Techniquement, il ne perd pas les droits. Il ne les a jamais eus. Mardi, la justice de Los Angeles a reconnu que la chanson Happy Birthday pour laquelle Warner Music continuait de percevoir des droits très importants chaque année était dans le domaine public depuis près d'un siècle.

Il y a 122 ans, en 1893, les soeurs Patty Smith Hill et Mildred J. Hill écrivaient ensemble une chanson pour le jardin d'enfants, intitulée "Good Morning To All", dont l'air deviendra mondialement connu comme étant celui de la chanson Happy Birthday to You. Mais il aura fallu attendre cette fin du mois de septembre 2015 pour qu'un tribunal américain reconnaisse que même le texte de la chanson d'anniversaire, dont l'auteur est incertain, était tombé depuis longtemps dans le domaine public. Et donc, que c'est sans aucune légitimité que le label Warner / Chappell recevait chaque année environ 2 millions de dollars de droits.

Warner Music affirmait détenir les droits de la chanson Happy Birthday jusqu'en 2030, sous l'effet de rachats successifs d'éditeurs et de maisons de disques, et grâce à (ou plutôt à cause de) la prolongation des droits qui mine régulièrement le domaine public.

Le label facturait chaque exploitation de la chanson depuis son rachat de Birch Tree Group en 1988, en s'appuyant sur un enregistrement de copyright effectué en 1935, à une époque où le droit américain exigeait encore des auteurs qu'ils déposent les oeuvres pour lesquelles ils voulaient protection. Selon Warner / Chappell lui-même, certaines exploitations de la chanson pouvaient être facturées plus de 100 000 dollars, tandis que la simple utilisation de quelques secondes de la chanson dans une scène d'anniversaire dans un film pouvait être facturée quelques milliers de dollars — ce qui avait poussé à la création d'une chanson alternative libre de droits en 2013.

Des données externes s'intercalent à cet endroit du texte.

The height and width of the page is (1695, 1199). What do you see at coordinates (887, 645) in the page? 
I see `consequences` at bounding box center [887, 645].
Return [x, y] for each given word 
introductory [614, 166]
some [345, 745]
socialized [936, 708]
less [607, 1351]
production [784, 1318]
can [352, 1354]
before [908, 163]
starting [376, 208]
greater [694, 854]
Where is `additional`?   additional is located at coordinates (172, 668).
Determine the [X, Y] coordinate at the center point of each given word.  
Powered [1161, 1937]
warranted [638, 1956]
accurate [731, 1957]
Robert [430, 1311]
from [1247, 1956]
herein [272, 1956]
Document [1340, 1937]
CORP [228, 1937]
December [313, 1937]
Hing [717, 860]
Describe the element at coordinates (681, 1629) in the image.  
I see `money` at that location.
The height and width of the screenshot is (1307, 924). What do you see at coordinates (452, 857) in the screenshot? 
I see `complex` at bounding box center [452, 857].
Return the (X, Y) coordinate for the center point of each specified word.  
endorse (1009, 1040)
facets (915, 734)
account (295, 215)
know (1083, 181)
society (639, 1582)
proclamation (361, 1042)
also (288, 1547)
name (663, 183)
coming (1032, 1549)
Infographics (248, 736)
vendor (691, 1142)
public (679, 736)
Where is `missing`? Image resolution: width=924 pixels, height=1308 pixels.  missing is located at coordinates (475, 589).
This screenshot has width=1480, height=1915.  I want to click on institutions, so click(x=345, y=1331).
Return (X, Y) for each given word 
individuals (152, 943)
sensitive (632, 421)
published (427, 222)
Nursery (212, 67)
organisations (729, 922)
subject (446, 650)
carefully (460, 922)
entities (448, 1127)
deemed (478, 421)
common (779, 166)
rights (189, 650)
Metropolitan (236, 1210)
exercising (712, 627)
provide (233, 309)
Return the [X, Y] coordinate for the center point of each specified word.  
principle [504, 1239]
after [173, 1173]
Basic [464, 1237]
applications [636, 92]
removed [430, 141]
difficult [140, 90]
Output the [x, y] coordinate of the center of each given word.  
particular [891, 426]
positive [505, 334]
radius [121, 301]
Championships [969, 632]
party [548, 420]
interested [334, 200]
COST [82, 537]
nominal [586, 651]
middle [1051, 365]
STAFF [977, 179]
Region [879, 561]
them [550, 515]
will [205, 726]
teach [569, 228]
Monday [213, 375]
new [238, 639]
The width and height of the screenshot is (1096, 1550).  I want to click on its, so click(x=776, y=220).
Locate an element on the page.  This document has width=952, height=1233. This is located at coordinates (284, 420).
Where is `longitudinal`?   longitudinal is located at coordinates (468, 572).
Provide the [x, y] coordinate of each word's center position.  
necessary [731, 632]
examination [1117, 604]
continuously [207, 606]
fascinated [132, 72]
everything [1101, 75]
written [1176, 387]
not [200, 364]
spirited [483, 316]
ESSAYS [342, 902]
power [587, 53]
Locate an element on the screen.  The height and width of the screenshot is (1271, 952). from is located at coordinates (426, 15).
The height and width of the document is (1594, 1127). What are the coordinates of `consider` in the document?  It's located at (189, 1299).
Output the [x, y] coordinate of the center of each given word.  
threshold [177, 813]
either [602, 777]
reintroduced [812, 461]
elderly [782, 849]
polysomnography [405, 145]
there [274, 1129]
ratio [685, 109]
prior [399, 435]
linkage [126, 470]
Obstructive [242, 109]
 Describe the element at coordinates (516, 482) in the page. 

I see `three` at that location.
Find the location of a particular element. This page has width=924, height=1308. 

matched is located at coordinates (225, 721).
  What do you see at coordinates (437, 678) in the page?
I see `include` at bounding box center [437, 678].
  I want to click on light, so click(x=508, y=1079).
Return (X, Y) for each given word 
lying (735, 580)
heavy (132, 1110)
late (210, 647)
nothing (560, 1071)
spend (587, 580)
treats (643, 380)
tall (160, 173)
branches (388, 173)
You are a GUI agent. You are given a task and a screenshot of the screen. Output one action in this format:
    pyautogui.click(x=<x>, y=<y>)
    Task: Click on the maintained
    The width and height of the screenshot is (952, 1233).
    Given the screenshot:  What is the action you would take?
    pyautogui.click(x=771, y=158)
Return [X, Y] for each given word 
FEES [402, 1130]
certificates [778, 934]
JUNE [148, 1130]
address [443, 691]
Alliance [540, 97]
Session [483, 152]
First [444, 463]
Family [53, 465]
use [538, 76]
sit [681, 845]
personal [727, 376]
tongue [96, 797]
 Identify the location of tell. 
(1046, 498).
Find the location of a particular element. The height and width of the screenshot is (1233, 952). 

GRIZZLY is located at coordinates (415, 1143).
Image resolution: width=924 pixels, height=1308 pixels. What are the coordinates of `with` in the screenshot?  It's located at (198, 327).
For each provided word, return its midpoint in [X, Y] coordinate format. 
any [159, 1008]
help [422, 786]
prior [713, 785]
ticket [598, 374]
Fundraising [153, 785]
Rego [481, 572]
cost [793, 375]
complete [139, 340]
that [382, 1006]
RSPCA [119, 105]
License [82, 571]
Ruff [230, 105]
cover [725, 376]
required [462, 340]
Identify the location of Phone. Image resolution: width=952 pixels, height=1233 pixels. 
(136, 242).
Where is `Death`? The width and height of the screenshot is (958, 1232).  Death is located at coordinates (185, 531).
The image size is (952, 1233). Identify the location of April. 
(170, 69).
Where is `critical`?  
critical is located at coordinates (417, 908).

VERS UN REMBOURSEMENT DES DROITS ?

Un documentariste, à qui Warner / Chappell avait facturé des royalties pour l'exploitation de la chanson dans un documentaire qui en retraçait l'historique, avait décidé d'attaquer la maison de disques en justice pour contester la validité du droit revendiqué, et démontrer une forme d'arnaque au droit d'auteur. "Des preuves documentées irréfutables, dont certaines datent de 1893, montrent que le copyright de Happy Birthday To You, si tant est qu'il y ait eu un jour un copyright valide sur une partie quelconque de la chanson, a expiré pas plus tard qu'en 1921", avait expliqué le producteur Good Morning to You Productions. "Si Warner/Chappel détient des droits quelconques sur Happy Birthday To You, ces droits sont limités au droit extrêmement restreint de reproduire et distribuer les arrangements piano spécifiques pour la chanson éditée en 1935".

C'est ce que vient de reconnaître le tribunal fédéral de Los Angeles,  dans une décision qui pourrait coûter très cher à Warner. Le label pourrait en effet devoir rembourser ceux qui lui ont payé à tort des droits, sur la base d'un mensonge.

En France, la mélodie de "Joyeux Anniversaire" est également dans le domaine public, mais peut-être pas les paroles dont l'adaptation est toujours couverte. Selon un historien, l'adaptation française aurait été écrite en 1951. Même à supposer que l'auteur soit mort la même année, il reste donc encore au moins six ans de droits exclusifs à payer à l'auteur ou à ses héritiers. A moins que la justice ne reconnaisse que l'adaptation ne démontre aucune originalité, et n'est donc pas éligible à la protection du droit d'auteur.